**EXERCISES**
**a.** In the CELP suppression passage, quote the text from "CELP component suppressing section 104 first" to "adding section 111.".
**b.** Decide whether each statement agrees with the CELP suppression passage, and give yes or no with the deciding words of the passage quoted: (i) The CELP suppressing coefficient code book stores four types of CELP suppressing coefficients. (ii) A CELP suppressing coefficient of 1.0 means the amplitude of a CELP component is reduced to half. (iii) CELP component suppressing section 104 sends the CELP component suppressed spectrum to adding section 111.

**SOURCE TEXT**
Thus, for example, CELP coding section 102 and MDCT section 103 operate as a first coding section that outputs a spectrum of a first decoded signal generated by decoding a first code acquired by a first encoding on an input signal. CELP component suppressing section 104 includes a CELP suppressing coefficient code book which stores CELP suppressing coefficients indicating the degree (level) of CELP suppressing. The CELP suppressing coefficient code book, for example, stores four types of CELP suppressing coefficients from 1.0 representing no-suppression to 0.5 representing that the amplitude of a CELP component is reduced to half. In other words, the value of the CELP suppressing coefficient is small as the degree (level) of the CELP suppressing is higher. In this case, it is assumed that, in the CELP suppressing coefficient code book, CELP suppressing coefficients are stored in ascending or descending order of the degree (level) of CELP suppressing. It is also assumed that each CELP suppressing coefficient is assigned an index (a CELP suppressing coefficient index) in ascending or descending order with respect to the degree (level) of CELP suppressing.
CELP component suppressing section 104 first selects the CELP suppressing coefficient from the CELP suppressing coefficient code book in accordance with a CELP suppressing coefficient index inputted from estimated distortion evaluating section 108, main selection candidate limiting section 109, or distortion evaluating section 112. CELP component suppressing section 104 then multiplies each frequency component of the CELP decoded signal spectrum inputted from MDCT section 103 by the selected CELP suppressing coefficient, to calculate a CELP component suppressed spectrum. CELP component suppressing section 104 then outputs the CELP component suppressed spectrum to CELP residual signal spectrum calculating section 105 and adding section 111.

**Target position records**
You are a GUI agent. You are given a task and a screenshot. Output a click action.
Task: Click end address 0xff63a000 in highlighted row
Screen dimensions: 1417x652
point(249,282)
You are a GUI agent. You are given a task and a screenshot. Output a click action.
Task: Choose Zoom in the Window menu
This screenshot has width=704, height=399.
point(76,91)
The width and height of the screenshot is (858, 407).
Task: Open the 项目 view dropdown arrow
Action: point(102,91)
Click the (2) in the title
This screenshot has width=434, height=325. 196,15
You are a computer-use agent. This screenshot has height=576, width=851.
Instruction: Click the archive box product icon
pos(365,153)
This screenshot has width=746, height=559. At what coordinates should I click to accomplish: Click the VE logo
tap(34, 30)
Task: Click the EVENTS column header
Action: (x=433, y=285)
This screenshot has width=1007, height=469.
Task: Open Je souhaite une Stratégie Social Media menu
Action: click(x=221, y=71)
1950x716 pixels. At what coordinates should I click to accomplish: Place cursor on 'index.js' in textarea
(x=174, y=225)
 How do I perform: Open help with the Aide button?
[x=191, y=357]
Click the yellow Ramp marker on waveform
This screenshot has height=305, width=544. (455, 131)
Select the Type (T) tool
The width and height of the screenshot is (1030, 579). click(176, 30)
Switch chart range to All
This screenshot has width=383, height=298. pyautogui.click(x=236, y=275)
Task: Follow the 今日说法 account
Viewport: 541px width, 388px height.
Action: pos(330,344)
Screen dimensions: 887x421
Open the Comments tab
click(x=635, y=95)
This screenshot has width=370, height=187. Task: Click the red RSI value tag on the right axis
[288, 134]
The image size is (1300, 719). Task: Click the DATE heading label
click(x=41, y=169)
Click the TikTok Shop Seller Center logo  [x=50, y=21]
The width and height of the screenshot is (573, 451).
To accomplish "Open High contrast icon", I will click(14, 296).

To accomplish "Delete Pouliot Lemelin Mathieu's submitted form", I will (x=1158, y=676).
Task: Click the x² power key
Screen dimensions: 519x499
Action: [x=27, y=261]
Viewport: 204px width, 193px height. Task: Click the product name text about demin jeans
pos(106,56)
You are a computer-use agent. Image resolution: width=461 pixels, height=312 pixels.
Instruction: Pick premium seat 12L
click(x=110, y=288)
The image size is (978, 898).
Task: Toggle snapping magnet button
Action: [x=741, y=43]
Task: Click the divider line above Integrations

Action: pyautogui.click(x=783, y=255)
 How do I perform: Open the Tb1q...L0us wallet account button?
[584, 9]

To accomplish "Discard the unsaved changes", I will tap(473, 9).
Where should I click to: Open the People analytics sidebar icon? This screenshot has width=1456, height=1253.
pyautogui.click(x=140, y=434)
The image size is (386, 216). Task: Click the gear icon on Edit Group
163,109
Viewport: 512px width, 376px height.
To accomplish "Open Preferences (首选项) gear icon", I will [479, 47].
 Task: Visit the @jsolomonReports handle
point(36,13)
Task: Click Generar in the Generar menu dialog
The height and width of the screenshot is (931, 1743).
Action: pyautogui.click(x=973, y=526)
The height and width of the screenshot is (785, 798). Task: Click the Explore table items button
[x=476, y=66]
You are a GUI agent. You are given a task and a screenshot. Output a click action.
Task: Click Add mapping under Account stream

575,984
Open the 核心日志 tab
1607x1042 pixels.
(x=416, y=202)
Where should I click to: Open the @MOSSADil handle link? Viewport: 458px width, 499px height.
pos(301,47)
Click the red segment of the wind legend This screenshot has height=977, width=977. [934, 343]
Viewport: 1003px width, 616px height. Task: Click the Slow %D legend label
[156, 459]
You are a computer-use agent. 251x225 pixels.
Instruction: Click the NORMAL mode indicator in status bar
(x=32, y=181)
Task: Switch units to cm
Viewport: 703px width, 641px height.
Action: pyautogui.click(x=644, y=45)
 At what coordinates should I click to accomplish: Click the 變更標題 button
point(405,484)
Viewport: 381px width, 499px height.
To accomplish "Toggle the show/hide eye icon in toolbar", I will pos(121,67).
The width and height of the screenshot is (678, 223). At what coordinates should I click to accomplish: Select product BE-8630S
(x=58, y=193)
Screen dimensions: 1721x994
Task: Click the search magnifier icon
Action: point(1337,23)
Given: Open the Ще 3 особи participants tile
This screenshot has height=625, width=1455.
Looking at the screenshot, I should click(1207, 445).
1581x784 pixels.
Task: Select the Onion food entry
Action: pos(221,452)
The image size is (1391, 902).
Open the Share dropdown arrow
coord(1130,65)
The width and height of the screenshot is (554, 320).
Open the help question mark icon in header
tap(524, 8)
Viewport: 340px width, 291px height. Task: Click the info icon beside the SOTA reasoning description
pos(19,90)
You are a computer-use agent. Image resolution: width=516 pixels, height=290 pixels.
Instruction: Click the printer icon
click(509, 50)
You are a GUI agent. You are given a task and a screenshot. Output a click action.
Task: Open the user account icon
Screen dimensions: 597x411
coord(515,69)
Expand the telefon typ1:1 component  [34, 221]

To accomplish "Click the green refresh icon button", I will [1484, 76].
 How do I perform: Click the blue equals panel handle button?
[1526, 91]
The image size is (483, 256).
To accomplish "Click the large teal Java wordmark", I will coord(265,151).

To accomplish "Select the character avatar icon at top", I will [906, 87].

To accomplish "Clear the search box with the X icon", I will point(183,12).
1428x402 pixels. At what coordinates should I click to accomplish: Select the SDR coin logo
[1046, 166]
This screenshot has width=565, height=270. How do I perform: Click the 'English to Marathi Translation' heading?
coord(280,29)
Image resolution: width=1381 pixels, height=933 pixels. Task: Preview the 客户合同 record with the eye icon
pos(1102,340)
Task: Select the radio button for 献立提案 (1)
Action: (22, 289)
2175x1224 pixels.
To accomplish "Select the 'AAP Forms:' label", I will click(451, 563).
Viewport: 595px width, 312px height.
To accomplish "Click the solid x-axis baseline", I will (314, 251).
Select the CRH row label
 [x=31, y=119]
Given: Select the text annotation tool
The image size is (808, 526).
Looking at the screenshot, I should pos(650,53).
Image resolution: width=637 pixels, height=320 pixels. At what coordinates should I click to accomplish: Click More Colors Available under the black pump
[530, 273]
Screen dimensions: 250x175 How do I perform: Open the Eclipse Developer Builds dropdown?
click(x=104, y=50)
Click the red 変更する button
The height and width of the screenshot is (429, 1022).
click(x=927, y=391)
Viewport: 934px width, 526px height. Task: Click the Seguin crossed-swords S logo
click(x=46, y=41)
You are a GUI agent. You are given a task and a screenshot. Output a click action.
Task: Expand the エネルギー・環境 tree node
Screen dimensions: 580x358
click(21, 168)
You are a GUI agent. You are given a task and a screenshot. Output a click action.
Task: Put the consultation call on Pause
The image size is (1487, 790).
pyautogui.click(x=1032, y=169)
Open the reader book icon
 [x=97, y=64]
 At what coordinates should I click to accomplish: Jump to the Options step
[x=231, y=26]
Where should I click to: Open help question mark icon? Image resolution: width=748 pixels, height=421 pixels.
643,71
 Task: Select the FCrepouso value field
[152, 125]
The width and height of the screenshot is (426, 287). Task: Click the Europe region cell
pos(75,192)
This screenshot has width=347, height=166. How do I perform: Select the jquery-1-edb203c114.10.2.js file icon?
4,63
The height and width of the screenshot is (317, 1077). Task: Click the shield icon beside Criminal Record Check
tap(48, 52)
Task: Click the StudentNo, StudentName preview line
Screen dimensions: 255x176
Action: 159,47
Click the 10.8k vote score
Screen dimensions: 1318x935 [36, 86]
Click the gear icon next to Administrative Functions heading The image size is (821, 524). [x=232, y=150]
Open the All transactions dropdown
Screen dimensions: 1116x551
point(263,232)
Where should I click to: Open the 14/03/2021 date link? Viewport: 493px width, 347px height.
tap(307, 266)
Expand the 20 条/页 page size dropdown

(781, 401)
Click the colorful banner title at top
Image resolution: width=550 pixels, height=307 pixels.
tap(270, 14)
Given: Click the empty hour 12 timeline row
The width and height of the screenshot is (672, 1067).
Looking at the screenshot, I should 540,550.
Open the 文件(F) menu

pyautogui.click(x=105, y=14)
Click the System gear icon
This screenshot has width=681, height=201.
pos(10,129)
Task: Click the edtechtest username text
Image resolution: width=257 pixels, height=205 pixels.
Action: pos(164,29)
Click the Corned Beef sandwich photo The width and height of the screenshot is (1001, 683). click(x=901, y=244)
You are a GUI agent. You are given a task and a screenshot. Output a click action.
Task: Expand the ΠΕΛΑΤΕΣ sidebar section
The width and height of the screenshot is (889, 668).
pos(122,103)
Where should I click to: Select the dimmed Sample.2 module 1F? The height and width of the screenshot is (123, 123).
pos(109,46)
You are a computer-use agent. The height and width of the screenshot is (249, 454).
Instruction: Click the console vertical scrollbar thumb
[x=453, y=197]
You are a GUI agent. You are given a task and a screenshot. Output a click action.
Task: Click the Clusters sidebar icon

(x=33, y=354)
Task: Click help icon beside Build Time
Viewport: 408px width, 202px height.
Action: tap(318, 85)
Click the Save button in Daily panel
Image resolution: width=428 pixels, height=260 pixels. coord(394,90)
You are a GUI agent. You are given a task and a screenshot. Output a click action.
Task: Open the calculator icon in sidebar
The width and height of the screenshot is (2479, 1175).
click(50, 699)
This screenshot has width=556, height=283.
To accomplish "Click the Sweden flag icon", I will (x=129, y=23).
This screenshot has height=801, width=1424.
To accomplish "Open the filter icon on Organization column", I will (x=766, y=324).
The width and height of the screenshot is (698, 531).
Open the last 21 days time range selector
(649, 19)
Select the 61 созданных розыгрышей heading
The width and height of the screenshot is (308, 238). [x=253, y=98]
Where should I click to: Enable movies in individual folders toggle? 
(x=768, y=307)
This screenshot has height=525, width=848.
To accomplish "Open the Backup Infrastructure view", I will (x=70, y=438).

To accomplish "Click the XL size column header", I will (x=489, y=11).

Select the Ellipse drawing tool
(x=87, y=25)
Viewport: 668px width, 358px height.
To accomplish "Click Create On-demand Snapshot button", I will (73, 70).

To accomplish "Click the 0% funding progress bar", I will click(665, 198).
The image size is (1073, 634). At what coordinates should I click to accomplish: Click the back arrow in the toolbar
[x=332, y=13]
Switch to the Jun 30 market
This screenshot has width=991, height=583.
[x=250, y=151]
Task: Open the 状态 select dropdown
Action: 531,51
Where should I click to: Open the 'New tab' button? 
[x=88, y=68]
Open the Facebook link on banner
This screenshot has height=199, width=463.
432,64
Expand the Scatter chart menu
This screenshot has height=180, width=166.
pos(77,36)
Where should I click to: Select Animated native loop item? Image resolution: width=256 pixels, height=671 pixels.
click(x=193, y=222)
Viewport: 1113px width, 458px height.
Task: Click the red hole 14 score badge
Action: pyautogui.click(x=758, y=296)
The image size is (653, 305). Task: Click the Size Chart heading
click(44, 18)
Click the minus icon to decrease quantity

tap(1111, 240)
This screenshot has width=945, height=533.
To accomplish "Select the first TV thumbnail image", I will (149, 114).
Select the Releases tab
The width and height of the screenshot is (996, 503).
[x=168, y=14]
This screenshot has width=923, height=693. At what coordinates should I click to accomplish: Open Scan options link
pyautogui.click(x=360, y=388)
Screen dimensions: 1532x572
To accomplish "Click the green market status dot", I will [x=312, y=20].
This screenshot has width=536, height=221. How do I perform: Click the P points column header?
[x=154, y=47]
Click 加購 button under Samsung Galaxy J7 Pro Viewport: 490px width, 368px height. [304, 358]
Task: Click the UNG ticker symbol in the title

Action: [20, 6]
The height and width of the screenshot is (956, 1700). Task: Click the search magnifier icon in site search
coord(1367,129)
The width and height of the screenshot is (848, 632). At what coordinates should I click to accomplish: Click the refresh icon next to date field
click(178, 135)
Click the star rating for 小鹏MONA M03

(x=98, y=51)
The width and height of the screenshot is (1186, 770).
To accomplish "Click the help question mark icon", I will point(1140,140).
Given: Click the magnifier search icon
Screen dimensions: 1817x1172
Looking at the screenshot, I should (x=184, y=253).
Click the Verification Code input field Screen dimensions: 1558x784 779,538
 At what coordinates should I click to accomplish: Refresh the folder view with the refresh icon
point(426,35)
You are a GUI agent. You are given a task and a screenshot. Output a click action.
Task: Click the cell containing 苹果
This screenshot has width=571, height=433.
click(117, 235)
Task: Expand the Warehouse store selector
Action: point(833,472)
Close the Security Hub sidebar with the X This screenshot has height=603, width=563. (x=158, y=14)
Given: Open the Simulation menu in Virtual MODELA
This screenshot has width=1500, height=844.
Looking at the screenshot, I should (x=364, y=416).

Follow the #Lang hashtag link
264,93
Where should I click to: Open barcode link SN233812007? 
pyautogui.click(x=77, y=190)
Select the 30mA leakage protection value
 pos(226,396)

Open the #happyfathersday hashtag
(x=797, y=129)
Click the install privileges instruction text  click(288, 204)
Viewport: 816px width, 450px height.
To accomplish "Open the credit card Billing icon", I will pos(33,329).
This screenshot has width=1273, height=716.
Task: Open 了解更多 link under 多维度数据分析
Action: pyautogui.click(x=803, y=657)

**OUTPUTS BY TASK**
**a.**
CELP component suppressing section 104 first selects the CELP suppressing coefficient from the CELP suppressing coefficient code book in accordance with a CELP suppressing coefficient index inputted from estimated distortion evaluating section 108, main selection candidate limiting section 109, or distortion evaluating section 112. CELP component suppressing section 104 then multiplies each frequency component of the CELP decoded signal spectrum inputted from MDCT section 103 by the selected CELP suppressing coefficient, to calculate a CELP component suppressed spectrum. CELP component suppressing section 104 then outputs the CELP component suppressed spectrum to CELP residual signal spectrum calculating section 105 and adding section 111.

**b.**
(i) Yes: "stores four types of CELP suppressing coefficients"
(ii) No: "1.0 representing no-suppression"
(iii) Yes: "outputs the CELP component suppressed spectrum to CELP residual signal spectrum calculating section 105 and adding section 111"